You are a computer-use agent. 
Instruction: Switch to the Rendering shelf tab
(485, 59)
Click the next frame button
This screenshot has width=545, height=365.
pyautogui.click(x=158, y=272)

────────────────────────────────────────

• _WORK INSTRUCTIONS_:
Can you reproduce each of the entries above verbatim, line for line?

• _TASK OUTPUT_:
You are a computer-use agent. 
Instruction: Switch to the Rendering shelf tab
(485, 59)
Click the next frame button
This screenshot has width=545, height=365.
pyautogui.click(x=158, y=272)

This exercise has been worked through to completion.